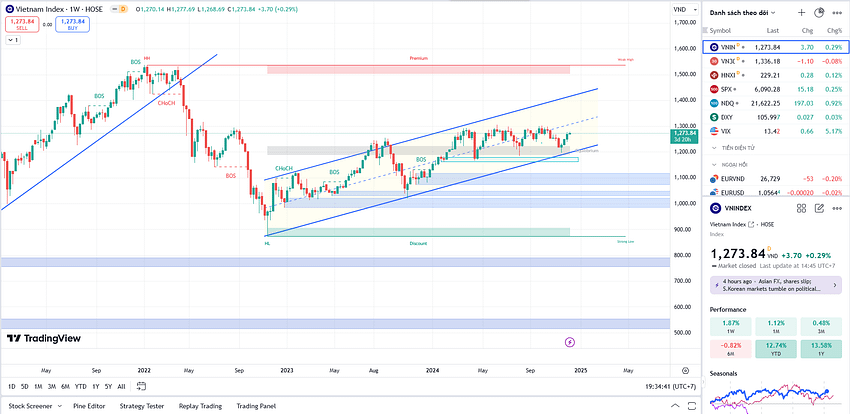This screenshot has height=414, width=850.
Task: Collapse the NGOẠI HỐI watchlist section
Action: coord(714,164)
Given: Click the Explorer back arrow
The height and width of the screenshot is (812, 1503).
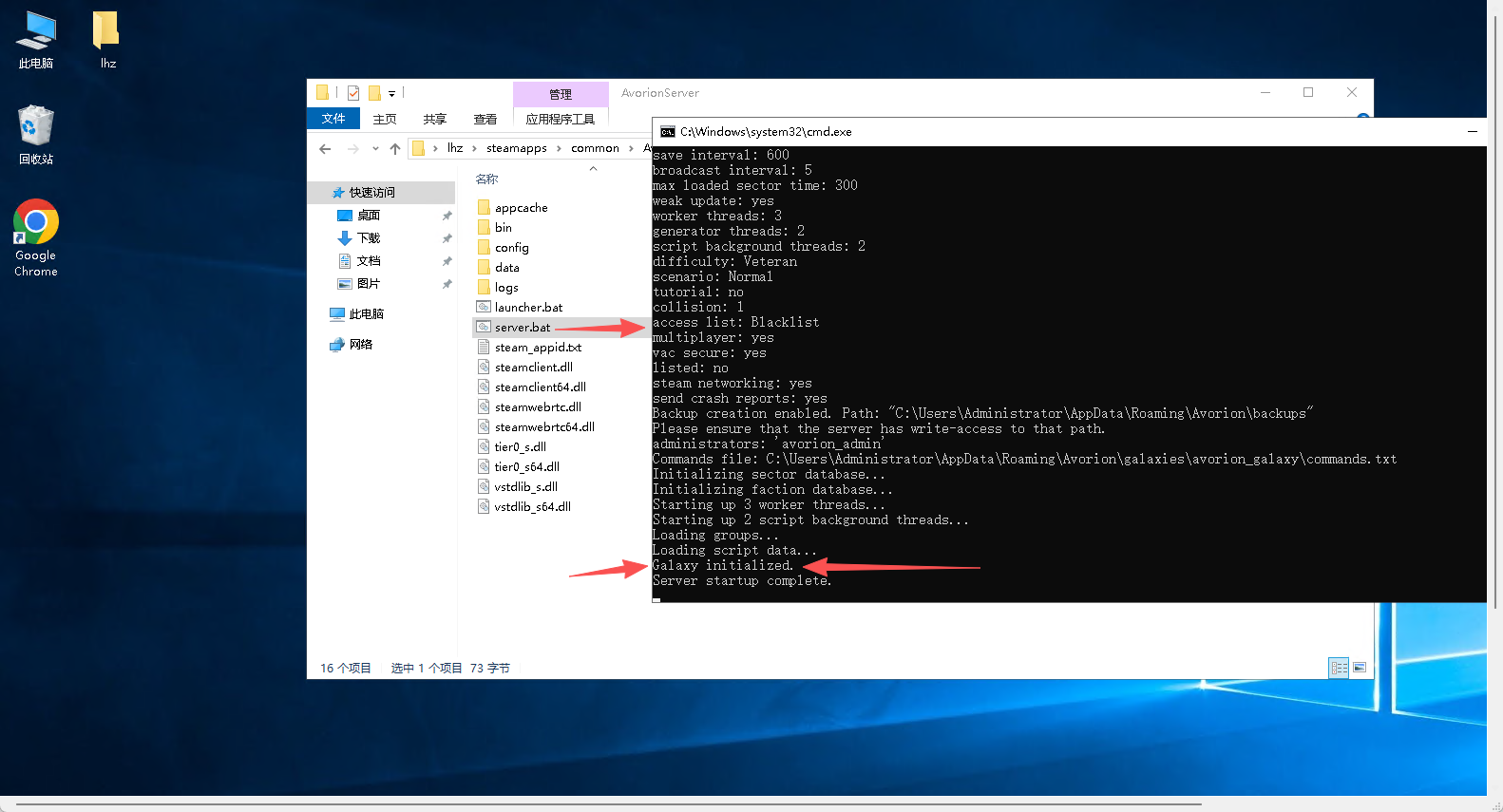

____

ACTIVITY.
A verbatim copy is needed of the lines running from the line with "Given: Click the Explorer back arrow" to the end of the data above, both included. Keep the pictures out of it.

SOLUTION TO THE EXERCISE.
Given: Click the Explorer back arrow
The height and width of the screenshot is (812, 1503).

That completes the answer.